Davies’ comments come after the Anglican Diocese of Wangaratta in Victoria voted last year to allow clergy to bless couples who were already married. That’s right — priests can bless church buildings, homes, pets, breweries, gravesites, and now they can even bless legally married same-sex couples. How special.
The vote resulted in an appeal by church leaders to the Appellate Tribunal, the highest ecclesiastical court in the church. In a November 11 ruling, the court ruled 5-1 that scripture does not forbid offering such blessings, further adding that the “blessing of same-sex marriages does not necessarily involve denial of God.”
Davies responded, “The teaching of the Bible, and therefore of the Anglican Church, was that the sexual union of two persons of the same gender was sin,” adding that the decision is “hard to fathom, as it is contrary to the teaching of the Bible” and “undermines the clear teaching of Scripture and thereby dishonours God.”
The matter is set to go before the church’s synod, or parliament, in 2021.
Meanwhile, retired bishop John Parkes, who pushed through the Wangaratta decision and blessed two married same-gender priests in his diocese before retirement, weighed in.

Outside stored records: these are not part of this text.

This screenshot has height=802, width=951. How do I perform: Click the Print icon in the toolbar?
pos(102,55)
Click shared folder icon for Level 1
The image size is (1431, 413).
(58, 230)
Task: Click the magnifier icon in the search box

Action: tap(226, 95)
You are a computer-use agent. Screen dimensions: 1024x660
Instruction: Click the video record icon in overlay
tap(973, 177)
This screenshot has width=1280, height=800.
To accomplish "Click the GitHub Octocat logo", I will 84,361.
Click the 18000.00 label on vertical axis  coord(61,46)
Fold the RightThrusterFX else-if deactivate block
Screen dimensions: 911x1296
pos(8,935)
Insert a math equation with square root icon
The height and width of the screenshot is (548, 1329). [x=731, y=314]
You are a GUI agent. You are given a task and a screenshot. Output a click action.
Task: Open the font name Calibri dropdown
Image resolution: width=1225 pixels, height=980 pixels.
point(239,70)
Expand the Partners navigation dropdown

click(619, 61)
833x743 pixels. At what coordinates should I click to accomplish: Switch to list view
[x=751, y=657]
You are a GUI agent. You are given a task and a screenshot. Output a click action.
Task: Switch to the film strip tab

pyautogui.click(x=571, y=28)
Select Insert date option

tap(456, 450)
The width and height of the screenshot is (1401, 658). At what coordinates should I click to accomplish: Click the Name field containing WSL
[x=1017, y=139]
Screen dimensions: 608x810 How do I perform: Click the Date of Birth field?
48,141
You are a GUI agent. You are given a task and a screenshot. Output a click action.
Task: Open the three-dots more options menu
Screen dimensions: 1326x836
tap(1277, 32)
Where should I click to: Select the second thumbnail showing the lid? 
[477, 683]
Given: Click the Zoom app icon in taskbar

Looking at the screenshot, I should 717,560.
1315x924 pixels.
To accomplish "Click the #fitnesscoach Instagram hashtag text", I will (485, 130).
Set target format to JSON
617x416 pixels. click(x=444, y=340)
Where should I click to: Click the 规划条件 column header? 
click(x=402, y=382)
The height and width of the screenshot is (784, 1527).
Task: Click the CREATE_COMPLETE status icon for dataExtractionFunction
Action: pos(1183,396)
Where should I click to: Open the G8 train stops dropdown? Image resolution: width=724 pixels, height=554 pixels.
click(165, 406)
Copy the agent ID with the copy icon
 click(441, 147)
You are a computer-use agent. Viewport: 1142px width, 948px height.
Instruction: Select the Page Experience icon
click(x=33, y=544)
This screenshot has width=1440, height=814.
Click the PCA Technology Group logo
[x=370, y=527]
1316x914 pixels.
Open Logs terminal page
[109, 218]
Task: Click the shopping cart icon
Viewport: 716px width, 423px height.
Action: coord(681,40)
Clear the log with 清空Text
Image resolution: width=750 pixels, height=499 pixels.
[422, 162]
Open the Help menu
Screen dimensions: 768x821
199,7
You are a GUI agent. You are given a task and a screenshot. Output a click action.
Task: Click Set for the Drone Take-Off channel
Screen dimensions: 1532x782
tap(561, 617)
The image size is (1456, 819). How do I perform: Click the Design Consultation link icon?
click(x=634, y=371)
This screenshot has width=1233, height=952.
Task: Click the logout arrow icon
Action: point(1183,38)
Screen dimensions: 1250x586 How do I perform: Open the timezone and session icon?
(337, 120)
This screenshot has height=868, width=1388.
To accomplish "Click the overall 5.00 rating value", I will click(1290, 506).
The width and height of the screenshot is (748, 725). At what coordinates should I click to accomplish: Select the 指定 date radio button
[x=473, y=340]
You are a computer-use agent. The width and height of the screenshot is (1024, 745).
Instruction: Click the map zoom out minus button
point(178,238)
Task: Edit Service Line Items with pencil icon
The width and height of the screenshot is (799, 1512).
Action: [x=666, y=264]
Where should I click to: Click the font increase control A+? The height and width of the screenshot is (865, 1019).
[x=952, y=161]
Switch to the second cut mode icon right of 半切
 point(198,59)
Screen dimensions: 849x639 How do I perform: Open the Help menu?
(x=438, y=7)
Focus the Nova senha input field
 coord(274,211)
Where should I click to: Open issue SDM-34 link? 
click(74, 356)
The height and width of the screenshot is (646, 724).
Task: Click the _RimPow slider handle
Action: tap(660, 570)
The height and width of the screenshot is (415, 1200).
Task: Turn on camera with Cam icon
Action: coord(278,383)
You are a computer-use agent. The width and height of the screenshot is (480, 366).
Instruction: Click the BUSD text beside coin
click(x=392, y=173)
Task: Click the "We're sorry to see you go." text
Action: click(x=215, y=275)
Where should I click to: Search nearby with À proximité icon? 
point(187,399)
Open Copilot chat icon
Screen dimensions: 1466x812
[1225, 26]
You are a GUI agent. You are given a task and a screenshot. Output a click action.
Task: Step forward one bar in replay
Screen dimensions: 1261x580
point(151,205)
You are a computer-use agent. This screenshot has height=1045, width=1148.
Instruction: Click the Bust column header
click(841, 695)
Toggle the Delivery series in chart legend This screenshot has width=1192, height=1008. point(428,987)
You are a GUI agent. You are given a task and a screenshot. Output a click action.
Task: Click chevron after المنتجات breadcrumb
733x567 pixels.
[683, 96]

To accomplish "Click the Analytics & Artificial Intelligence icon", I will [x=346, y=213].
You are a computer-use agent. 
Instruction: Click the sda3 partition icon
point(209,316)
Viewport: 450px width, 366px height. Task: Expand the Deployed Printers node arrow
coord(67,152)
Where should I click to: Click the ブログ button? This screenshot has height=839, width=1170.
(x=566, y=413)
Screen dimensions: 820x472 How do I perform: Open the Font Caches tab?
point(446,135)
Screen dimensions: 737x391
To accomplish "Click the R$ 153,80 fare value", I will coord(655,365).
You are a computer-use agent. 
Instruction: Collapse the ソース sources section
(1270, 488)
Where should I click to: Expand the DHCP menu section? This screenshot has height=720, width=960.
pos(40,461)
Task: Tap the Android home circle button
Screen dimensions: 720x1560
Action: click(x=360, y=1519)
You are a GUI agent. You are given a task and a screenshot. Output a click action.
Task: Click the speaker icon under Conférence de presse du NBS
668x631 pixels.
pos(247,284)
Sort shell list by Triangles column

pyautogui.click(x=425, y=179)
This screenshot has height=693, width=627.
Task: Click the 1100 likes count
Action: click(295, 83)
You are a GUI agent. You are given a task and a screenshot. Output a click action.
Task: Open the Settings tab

He noted that some dioceses, Sydney included, take a very literal approach to scripture, while others take the approach that the paramount theological issue is the all-inclusive love of God.
Some observers believe that Davies is attempting to foment a break in the church, noting that the Wangaratta case does not permit marrying same-sex couples, even as other provinces in the Anglican Communion, notably the United States, the UK, and parts of Canada, already permit same-sex marriage.